La fin annoncée de l’itinérance pèsera sur la rentabilité des opérateurs français
Une nouvelle fois, Neelie Kroes, commissaire européenne à la Stratégie numérique a réaffirmé sa volonté de créer un marché unifié des télécoms en Europe. La commissaire invoque notamment la complexité et multiplicité des règles actuelles, parfois incompatibles entre elles, et les coûts transfrontaliers. «Moins de paperasserie, mois de coûts, moins de tracas : c’est ce que signifie un marché unique, résume Neelie Kroes. Et dans un véritable marché unique, il n’y a pas de frais d’itinérance [roaming] artificiels».
Toutefois, « ce n’est pas en interdisant les frais d’itinérance que nous créerons un marché unique, poursuit la commissaire. Bien au contraire, c’est la création d’un marché unique qui permettra d’en finir avec les prix d’itinérance excessifs». En attendant, «la différence entre l’itinérance et les tarifs nationaux devraient tendre vers zéro», selon le projet de loi qui devra être discuté en octobre lors d’un sommet européen. L’impact de ce marché unique concurrentiel pourrait être de 110 milliards d’euros par an sur l’économie, estime Neelie Kroes.

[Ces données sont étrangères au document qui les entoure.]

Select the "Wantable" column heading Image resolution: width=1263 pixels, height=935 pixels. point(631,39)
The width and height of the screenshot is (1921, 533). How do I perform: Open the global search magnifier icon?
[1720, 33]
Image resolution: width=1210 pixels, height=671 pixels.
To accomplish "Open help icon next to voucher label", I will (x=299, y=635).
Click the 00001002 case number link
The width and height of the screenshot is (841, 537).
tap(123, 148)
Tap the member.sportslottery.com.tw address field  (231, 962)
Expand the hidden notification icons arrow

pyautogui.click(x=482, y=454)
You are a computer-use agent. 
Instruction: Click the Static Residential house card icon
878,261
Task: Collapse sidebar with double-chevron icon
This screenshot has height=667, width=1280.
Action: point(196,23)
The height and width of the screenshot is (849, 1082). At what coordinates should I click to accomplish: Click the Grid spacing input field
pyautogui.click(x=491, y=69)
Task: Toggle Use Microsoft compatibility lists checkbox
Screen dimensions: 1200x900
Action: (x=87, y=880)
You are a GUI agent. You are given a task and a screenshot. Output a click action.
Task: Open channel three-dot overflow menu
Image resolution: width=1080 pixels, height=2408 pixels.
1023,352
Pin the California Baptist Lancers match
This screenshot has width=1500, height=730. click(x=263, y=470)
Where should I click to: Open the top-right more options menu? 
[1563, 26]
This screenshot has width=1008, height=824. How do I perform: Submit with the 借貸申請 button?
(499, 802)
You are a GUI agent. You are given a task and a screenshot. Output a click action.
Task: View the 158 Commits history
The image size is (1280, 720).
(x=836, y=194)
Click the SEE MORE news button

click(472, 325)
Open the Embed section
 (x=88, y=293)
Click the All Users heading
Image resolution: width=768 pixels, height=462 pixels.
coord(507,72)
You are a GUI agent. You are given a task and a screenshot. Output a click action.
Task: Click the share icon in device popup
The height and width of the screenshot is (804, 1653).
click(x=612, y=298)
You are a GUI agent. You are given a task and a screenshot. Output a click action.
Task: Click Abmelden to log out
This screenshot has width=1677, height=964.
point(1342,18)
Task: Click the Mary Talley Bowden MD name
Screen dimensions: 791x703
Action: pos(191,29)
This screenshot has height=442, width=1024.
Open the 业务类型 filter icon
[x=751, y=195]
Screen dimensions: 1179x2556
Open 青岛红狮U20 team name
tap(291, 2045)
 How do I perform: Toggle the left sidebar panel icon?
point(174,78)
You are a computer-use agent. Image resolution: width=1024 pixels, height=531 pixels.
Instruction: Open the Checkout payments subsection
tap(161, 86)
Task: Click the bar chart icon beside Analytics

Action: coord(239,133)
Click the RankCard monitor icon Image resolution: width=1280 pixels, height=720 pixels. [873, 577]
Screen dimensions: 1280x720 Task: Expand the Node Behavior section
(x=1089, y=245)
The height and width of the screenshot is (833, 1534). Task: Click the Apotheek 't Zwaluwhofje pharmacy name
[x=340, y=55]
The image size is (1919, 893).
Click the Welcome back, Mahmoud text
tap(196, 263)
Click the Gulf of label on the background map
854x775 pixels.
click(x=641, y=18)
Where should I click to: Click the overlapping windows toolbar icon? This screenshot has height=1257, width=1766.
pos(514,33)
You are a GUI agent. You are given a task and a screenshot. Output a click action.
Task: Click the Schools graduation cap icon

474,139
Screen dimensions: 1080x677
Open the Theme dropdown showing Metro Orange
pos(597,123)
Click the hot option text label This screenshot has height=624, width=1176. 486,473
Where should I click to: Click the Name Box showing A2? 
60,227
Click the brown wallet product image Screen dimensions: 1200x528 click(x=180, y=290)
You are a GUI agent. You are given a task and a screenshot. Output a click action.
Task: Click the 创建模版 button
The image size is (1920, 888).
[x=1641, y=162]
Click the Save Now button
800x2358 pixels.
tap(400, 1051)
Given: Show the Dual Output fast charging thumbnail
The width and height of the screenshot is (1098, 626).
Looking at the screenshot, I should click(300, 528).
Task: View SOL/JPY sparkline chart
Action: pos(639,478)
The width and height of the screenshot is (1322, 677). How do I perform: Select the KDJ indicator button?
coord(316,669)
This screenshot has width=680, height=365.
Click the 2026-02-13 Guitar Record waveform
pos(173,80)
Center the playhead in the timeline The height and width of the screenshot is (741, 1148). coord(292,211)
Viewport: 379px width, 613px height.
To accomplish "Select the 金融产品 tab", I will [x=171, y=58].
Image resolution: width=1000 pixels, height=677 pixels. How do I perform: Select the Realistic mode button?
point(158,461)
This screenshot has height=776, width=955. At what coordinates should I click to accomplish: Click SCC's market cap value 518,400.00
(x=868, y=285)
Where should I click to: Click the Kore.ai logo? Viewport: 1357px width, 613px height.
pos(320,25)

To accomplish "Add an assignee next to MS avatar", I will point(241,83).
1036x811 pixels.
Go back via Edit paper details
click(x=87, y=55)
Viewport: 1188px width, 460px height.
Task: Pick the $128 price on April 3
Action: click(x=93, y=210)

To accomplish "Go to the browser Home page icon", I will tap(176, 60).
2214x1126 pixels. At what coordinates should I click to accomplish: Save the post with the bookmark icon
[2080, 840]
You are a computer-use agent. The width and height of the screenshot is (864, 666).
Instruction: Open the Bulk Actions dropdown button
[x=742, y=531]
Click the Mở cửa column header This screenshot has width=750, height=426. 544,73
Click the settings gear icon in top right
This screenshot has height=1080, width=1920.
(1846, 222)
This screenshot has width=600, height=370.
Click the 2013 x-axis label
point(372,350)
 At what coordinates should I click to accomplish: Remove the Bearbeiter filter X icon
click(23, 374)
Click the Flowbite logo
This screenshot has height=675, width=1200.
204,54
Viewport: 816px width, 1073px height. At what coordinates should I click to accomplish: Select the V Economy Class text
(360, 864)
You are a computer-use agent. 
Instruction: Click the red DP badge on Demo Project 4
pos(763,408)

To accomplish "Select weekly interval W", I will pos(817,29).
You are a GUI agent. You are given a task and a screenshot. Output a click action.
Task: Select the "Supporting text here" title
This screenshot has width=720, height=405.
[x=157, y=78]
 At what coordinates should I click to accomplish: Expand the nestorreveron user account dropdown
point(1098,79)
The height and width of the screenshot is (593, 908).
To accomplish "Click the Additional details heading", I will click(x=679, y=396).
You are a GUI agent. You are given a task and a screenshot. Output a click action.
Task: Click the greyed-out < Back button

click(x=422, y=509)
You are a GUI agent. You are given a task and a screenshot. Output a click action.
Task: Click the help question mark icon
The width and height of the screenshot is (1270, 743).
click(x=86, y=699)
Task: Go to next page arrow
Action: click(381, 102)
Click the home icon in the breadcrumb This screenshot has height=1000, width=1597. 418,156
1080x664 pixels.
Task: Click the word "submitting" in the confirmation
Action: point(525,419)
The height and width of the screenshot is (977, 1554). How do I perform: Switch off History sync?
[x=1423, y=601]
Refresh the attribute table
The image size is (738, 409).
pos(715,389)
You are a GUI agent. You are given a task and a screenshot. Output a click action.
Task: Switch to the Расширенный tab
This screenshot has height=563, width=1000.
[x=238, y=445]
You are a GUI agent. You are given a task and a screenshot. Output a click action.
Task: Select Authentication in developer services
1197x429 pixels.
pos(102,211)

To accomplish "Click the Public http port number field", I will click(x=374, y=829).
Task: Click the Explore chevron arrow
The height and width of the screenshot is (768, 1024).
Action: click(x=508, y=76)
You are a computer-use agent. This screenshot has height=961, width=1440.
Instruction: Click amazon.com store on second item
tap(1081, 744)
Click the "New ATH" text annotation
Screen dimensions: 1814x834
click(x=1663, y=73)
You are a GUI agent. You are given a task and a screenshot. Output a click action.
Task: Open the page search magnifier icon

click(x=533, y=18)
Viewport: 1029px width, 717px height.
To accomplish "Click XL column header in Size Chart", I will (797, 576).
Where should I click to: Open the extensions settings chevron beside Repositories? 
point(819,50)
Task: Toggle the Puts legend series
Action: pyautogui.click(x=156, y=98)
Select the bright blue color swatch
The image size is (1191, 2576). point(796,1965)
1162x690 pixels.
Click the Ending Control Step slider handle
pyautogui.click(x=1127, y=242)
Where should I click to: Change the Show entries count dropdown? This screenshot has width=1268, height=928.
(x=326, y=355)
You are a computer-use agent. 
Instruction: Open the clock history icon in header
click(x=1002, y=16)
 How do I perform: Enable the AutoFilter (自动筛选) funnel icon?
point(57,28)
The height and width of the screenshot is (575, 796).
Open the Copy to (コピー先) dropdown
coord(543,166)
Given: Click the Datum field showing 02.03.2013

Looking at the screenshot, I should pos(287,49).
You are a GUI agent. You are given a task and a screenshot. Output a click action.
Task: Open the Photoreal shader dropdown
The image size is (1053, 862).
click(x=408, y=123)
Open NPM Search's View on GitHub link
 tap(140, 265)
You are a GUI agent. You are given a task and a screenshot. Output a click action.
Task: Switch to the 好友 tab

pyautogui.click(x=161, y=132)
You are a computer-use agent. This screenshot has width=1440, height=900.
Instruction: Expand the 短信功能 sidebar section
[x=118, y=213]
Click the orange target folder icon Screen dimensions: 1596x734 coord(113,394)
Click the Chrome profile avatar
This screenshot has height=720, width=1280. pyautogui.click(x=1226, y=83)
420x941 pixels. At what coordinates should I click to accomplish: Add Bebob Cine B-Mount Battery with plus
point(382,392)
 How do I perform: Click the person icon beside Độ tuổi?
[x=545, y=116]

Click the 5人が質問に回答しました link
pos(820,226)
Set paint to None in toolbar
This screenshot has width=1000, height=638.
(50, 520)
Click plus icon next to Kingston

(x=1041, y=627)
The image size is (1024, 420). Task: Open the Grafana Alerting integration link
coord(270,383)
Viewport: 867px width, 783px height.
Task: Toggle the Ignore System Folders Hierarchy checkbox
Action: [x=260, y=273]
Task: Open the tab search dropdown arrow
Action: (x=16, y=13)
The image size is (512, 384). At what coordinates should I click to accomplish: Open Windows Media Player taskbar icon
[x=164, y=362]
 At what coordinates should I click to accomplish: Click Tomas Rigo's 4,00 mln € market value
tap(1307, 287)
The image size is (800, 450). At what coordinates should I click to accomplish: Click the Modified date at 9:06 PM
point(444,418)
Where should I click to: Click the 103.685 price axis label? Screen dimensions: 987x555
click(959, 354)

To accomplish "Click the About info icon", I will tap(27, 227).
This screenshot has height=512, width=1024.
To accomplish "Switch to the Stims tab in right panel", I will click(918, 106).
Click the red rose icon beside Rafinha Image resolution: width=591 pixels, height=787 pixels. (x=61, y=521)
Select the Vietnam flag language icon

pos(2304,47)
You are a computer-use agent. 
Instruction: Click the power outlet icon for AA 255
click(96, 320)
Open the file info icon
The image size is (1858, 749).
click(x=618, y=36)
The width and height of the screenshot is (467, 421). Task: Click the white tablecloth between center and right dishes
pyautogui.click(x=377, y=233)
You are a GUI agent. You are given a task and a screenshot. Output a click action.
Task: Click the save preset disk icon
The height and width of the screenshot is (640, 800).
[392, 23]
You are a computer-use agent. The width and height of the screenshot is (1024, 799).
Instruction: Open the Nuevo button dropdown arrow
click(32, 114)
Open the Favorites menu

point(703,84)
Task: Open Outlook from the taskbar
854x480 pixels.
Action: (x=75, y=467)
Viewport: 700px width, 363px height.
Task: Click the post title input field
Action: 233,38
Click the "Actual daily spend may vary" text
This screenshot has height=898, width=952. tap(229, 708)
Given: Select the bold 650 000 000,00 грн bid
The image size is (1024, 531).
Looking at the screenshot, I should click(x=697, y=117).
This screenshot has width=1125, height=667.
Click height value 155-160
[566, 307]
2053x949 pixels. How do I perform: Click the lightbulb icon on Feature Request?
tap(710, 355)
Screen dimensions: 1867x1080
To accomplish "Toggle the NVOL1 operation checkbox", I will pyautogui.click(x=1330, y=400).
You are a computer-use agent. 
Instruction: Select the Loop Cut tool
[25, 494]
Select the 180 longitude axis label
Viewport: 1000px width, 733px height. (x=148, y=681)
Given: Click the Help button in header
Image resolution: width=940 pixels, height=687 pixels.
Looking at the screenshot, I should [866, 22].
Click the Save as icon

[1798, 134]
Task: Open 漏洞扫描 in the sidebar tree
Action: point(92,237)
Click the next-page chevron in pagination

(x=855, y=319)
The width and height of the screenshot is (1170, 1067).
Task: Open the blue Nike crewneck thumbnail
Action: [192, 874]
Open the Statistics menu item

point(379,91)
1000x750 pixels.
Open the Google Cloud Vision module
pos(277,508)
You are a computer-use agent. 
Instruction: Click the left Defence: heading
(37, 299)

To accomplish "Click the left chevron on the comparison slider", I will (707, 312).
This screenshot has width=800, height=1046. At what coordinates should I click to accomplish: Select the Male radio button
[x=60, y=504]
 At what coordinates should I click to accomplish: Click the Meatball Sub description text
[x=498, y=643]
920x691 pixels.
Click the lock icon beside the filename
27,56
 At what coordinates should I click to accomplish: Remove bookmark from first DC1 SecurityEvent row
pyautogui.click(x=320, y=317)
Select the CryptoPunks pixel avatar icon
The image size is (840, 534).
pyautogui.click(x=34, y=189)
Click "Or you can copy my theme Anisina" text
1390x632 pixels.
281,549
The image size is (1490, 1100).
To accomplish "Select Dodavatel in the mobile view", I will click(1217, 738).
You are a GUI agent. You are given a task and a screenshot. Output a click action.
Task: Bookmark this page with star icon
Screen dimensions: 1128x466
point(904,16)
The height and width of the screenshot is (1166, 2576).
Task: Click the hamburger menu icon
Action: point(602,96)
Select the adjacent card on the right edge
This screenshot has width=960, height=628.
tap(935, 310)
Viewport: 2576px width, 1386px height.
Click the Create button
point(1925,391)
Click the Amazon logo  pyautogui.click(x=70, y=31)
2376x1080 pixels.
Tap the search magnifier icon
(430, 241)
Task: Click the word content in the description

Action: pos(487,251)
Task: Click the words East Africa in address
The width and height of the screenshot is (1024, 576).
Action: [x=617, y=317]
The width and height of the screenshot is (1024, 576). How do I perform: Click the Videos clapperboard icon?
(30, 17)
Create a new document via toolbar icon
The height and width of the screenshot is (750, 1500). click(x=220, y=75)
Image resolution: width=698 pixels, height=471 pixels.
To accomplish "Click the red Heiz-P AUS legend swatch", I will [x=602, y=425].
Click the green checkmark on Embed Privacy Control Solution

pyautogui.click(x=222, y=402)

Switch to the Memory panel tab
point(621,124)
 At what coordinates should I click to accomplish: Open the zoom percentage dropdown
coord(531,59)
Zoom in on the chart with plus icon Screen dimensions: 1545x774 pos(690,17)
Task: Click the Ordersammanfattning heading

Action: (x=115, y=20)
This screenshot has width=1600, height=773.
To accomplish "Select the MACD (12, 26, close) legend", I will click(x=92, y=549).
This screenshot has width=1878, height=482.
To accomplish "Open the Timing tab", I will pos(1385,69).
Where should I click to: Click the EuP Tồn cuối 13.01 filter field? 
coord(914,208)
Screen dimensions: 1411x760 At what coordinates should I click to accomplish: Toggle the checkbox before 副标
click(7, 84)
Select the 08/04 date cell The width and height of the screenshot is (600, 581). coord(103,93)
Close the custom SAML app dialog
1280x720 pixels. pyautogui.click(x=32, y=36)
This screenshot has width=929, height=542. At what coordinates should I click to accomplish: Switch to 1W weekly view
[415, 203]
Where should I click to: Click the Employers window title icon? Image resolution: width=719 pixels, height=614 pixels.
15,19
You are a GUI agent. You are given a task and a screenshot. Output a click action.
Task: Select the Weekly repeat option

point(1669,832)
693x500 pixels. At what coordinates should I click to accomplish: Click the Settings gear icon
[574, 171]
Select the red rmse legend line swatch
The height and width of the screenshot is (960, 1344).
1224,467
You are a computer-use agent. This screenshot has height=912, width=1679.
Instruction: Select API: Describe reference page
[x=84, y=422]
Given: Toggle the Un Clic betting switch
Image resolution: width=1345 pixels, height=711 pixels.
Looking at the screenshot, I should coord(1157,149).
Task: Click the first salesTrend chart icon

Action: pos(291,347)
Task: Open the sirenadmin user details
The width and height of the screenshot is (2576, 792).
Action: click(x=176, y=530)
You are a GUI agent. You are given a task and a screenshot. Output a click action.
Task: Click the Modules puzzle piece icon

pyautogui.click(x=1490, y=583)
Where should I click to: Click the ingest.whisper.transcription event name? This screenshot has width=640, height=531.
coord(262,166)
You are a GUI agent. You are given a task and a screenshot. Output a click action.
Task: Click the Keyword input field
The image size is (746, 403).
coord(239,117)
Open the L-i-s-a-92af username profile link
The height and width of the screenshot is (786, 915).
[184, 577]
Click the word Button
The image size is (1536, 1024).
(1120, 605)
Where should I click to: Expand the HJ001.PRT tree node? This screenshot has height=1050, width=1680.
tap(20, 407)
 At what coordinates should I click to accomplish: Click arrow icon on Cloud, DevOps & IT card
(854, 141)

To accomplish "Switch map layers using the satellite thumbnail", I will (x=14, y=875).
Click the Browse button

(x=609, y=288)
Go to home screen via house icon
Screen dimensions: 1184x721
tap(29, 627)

Une vision que ne partagent par les opérateurs. «Pour le moment, tout l’accent est mis sur la concurrence et la baisse des prix et non sur la manière de favoriser la croissance», a déclaré Pierre Louette, directeur général adjoint d’Orange, au Financial Times. Or selon une étude d’Etno, l’association des opérateurs télécoms européens, citée par le quotidien britannique, la disparition des frais d’itinérance réduirait les cash flows des opérateurs mobiles de 7 milliards d’euros d’ici à 2020 et pourrait donc avoir un effet négatif sur l’investissement dans les réseaux mobiles. Les revenus issus du roaming représentent environ 10% du chiffre d’affaires des opérateurs. «Les revenus des opérateurs en France (Bouygues, France Télécom et SFR) pourraient chuter en cas d’acceptation de la réforme sur le roaming», prévient Tullett Prebon.
Depuis le début juillet, l’Union européenne impose une baisse de 36% des plafonds sur les frais d’itinérance, soit 8 centimes maximum par SMS, 7 centimes la minute par appel reçu et 24 centimes la minute par appel émis pour les prix de détail, hors TVA. Depuis 2007, les prix des services de données en itinérance ont ainsi diminué jusqu’à 91%, tandis que les volumes ont bondi de 630%, se félicite la Commission européenne.